↓

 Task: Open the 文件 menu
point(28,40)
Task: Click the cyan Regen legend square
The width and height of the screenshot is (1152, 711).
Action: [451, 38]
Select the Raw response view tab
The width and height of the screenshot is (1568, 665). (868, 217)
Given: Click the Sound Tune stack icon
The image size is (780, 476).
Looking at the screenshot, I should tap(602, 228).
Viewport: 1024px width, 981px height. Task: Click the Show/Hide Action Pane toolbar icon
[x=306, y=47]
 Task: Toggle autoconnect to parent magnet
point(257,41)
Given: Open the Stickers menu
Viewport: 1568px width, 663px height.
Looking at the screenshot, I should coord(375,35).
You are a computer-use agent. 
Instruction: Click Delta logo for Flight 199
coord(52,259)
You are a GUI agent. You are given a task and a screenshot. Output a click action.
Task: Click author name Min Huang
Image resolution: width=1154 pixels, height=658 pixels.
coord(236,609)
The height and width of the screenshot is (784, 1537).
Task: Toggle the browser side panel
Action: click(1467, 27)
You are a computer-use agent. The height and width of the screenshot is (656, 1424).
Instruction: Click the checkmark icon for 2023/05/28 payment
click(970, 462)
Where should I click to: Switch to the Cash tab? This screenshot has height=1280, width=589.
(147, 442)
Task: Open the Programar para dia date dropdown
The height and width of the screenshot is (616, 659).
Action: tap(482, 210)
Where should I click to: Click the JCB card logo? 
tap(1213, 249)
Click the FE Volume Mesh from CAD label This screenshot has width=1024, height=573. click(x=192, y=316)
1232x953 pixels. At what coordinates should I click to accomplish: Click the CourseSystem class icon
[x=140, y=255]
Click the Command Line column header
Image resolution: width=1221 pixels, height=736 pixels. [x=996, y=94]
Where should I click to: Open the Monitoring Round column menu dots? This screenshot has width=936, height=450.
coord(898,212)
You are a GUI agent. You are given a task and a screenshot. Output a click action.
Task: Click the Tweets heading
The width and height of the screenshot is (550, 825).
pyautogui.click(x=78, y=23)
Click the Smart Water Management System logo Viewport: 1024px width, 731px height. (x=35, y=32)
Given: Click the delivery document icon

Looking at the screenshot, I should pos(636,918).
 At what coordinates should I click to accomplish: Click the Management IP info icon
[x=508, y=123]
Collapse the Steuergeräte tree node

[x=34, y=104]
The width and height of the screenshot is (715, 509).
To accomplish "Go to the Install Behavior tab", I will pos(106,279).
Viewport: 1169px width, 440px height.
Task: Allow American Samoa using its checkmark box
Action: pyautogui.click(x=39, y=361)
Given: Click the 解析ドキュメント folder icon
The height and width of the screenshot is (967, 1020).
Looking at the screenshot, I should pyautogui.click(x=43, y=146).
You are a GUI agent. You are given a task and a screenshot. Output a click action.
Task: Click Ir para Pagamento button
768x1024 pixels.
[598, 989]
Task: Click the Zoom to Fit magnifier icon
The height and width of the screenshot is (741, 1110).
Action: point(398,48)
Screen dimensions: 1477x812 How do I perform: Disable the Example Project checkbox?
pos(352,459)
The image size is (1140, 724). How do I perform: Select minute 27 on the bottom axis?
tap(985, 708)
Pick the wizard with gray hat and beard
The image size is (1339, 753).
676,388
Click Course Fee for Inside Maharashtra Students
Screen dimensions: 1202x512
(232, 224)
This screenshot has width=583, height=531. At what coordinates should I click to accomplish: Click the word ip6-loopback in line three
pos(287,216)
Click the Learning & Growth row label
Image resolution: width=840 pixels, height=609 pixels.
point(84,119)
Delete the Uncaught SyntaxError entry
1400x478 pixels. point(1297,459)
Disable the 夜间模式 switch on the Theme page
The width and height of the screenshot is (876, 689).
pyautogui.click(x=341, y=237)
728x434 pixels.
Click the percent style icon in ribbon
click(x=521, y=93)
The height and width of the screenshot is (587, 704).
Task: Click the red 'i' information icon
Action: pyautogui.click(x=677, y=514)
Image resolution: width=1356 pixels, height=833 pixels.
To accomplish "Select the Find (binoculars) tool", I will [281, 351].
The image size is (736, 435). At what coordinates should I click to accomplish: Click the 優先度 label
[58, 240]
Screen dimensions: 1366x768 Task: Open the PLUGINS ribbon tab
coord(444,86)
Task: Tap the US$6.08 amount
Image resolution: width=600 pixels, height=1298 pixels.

↑

■ GOAL OF THE EXERCISE ■
Repeat the whole listing above without any change.

■ ANSWER SECTION ■
 Task: Open the 文件 menu
point(28,40)
Task: Click the cyan Regen legend square
The width and height of the screenshot is (1152, 711).
Action: [451, 38]
Select the Raw response view tab
The width and height of the screenshot is (1568, 665). (868, 217)
Given: Click the Sound Tune stack icon
The image size is (780, 476).
Looking at the screenshot, I should tap(602, 228).
Viewport: 1024px width, 981px height. Task: Click the Show/Hide Action Pane toolbar icon
[x=306, y=47]
 Task: Toggle autoconnect to parent magnet
point(257,41)
Given: Open the Stickers menu
Viewport: 1568px width, 663px height.
Looking at the screenshot, I should coord(375,35).
You are a computer-use agent. 
Instruction: Click Delta logo for Flight 199
coord(52,259)
You are a GUI agent. You are given a task and a screenshot. Output a click action.
Task: Click author name Min Huang
Image resolution: width=1154 pixels, height=658 pixels.
coord(236,609)
The height and width of the screenshot is (784, 1537).
Task: Toggle the browser side panel
Action: click(1467, 27)
You are a computer-use agent. The height and width of the screenshot is (656, 1424).
Instruction: Click the checkmark icon for 2023/05/28 payment
click(970, 462)
Where should I click to: Switch to the Cash tab? This screenshot has height=1280, width=589.
(147, 442)
Task: Open the Programar para dia date dropdown
The height and width of the screenshot is (616, 659).
Action: tap(482, 210)
Where should I click to: Click the JCB card logo? 
tap(1213, 249)
Click the FE Volume Mesh from CAD label This screenshot has width=1024, height=573. click(x=192, y=316)
1232x953 pixels. At what coordinates should I click to accomplish: Click the CourseSystem class icon
[x=140, y=255]
Click the Command Line column header
Image resolution: width=1221 pixels, height=736 pixels. [x=996, y=94]
Where should I click to: Open the Monitoring Round column menu dots? This screenshot has width=936, height=450.
coord(898,212)
You are a GUI agent. You are given a task and a screenshot. Output a click action.
Task: Click the Tweets heading
The width and height of the screenshot is (550, 825).
pyautogui.click(x=78, y=23)
Click the Smart Water Management System logo Viewport: 1024px width, 731px height. (x=35, y=32)
Given: Click the delivery document icon

Looking at the screenshot, I should pos(636,918).
 At what coordinates should I click to accomplish: Click the Management IP info icon
[x=508, y=123]
Collapse the Steuergeräte tree node

[x=34, y=104]
The width and height of the screenshot is (715, 509).
To accomplish "Go to the Install Behavior tab", I will pos(106,279).
Viewport: 1169px width, 440px height.
Task: Allow American Samoa using its checkmark box
Action: pyautogui.click(x=39, y=361)
Given: Click the 解析ドキュメント folder icon
The height and width of the screenshot is (967, 1020).
Looking at the screenshot, I should pyautogui.click(x=43, y=146).
You are a GUI agent. You are given a task and a screenshot. Output a click action.
Task: Click Ir para Pagamento button
768x1024 pixels.
[598, 989]
Task: Click the Zoom to Fit magnifier icon
The height and width of the screenshot is (741, 1110).
Action: point(398,48)
Screen dimensions: 1477x812 How do I perform: Disable the Example Project checkbox?
pos(352,459)
The image size is (1140, 724). How do I perform: Select minute 27 on the bottom axis?
tap(985, 708)
Pick the wizard with gray hat and beard
The image size is (1339, 753).
676,388
Click Course Fee for Inside Maharashtra Students
Screen dimensions: 1202x512
(232, 224)
This screenshot has width=583, height=531. At what coordinates should I click to accomplish: Click the word ip6-loopback in line three
pos(287,216)
Click the Learning & Growth row label
Image resolution: width=840 pixels, height=609 pixels.
point(84,119)
Delete the Uncaught SyntaxError entry
1400x478 pixels. point(1297,459)
Disable the 夜间模式 switch on the Theme page
The width and height of the screenshot is (876, 689).
pyautogui.click(x=341, y=237)
728x434 pixels.
Click the percent style icon in ribbon
click(x=521, y=93)
The height and width of the screenshot is (587, 704).
Task: Click the red 'i' information icon
Action: pyautogui.click(x=677, y=514)
Image resolution: width=1356 pixels, height=833 pixels.
To accomplish "Select the Find (binoculars) tool", I will [281, 351].
The image size is (736, 435). At what coordinates should I click to accomplish: Click the 優先度 label
[58, 240]
Screen dimensions: 1366x768 Task: Open the PLUGINS ribbon tab
coord(444,86)
Task: Tap the US$6.08 amount
Image resolution: width=600 pixels, height=1298 pixels.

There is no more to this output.